EXTRACTED INFORMATION:
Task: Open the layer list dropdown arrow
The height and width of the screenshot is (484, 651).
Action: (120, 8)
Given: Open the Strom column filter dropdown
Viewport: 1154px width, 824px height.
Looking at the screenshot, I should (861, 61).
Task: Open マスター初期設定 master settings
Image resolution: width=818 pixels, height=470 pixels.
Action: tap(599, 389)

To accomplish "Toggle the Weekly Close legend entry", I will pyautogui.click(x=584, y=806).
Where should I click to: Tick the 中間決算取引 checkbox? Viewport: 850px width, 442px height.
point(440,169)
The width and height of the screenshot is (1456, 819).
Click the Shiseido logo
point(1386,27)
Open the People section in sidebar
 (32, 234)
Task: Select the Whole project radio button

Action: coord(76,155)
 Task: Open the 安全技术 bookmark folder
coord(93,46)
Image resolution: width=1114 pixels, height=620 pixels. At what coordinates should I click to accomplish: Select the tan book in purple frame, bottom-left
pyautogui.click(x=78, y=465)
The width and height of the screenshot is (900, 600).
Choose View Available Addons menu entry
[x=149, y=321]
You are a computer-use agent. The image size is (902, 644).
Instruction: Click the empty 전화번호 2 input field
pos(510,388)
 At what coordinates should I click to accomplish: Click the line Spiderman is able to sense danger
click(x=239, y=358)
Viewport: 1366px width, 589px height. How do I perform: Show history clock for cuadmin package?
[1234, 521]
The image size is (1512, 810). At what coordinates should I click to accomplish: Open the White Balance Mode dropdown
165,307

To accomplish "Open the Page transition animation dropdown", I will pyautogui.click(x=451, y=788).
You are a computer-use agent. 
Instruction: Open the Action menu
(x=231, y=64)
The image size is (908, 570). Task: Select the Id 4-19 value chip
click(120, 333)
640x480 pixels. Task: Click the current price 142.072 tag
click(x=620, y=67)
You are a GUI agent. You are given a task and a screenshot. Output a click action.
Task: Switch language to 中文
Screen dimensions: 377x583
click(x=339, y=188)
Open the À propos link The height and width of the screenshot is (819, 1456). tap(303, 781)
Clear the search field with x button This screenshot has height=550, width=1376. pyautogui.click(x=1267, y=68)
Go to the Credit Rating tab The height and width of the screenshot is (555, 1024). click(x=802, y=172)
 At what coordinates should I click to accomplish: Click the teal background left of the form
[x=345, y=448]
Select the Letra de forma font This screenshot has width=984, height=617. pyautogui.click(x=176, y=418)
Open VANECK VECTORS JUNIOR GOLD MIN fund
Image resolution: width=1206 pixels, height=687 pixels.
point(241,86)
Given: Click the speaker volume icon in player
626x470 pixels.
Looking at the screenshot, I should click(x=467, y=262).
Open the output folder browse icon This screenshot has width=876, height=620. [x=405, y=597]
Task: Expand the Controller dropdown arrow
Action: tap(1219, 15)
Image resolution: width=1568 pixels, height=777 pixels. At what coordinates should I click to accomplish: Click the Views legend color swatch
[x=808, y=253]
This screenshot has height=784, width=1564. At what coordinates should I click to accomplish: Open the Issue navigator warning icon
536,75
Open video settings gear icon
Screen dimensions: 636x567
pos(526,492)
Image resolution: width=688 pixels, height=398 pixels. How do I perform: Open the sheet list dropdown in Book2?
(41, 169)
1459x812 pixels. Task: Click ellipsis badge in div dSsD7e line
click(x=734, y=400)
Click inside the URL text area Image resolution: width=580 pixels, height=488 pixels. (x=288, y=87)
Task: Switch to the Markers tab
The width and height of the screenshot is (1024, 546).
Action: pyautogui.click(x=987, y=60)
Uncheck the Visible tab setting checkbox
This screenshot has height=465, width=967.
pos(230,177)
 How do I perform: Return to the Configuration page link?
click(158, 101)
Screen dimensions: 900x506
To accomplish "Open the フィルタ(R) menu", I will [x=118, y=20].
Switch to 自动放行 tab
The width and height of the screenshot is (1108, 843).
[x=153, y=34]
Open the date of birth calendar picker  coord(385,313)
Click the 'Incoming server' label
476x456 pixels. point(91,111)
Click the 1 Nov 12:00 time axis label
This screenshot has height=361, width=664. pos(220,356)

AIM OF THE TASK:
From the records above, copy every line starting with the line that contains "The image size is (908, 570)." and ending with the line that contains "[x=808, y=253]", both included, keeping each one word for word.

EXPECTED ANSWER:
The image size is (908, 570). Task: Select the Id 4-19 value chip
click(120, 333)
640x480 pixels. Task: Click the current price 142.072 tag
click(x=620, y=67)
You are a GUI agent. You are given a task and a screenshot. Output a click action.
Task: Switch language to 中文
Screen dimensions: 377x583
click(x=339, y=188)
Open the À propos link The height and width of the screenshot is (819, 1456). tap(303, 781)
Clear the search field with x button This screenshot has height=550, width=1376. pyautogui.click(x=1267, y=68)
Go to the Credit Rating tab The height and width of the screenshot is (555, 1024). click(x=802, y=172)
 At what coordinates should I click to accomplish: Click the teal background left of the form
[x=345, y=448]
Select the Letra de forma font This screenshot has width=984, height=617. pyautogui.click(x=176, y=418)
Open VANECK VECTORS JUNIOR GOLD MIN fund
Image resolution: width=1206 pixels, height=687 pixels.
point(241,86)
Given: Click the speaker volume icon in player
626x470 pixels.
Looking at the screenshot, I should click(x=467, y=262).
Open the output folder browse icon This screenshot has width=876, height=620. [x=405, y=597]
Task: Expand the Controller dropdown arrow
Action: tap(1219, 15)
Image resolution: width=1568 pixels, height=777 pixels. At what coordinates should I click to accomplish: Click the Views legend color swatch
[x=808, y=253]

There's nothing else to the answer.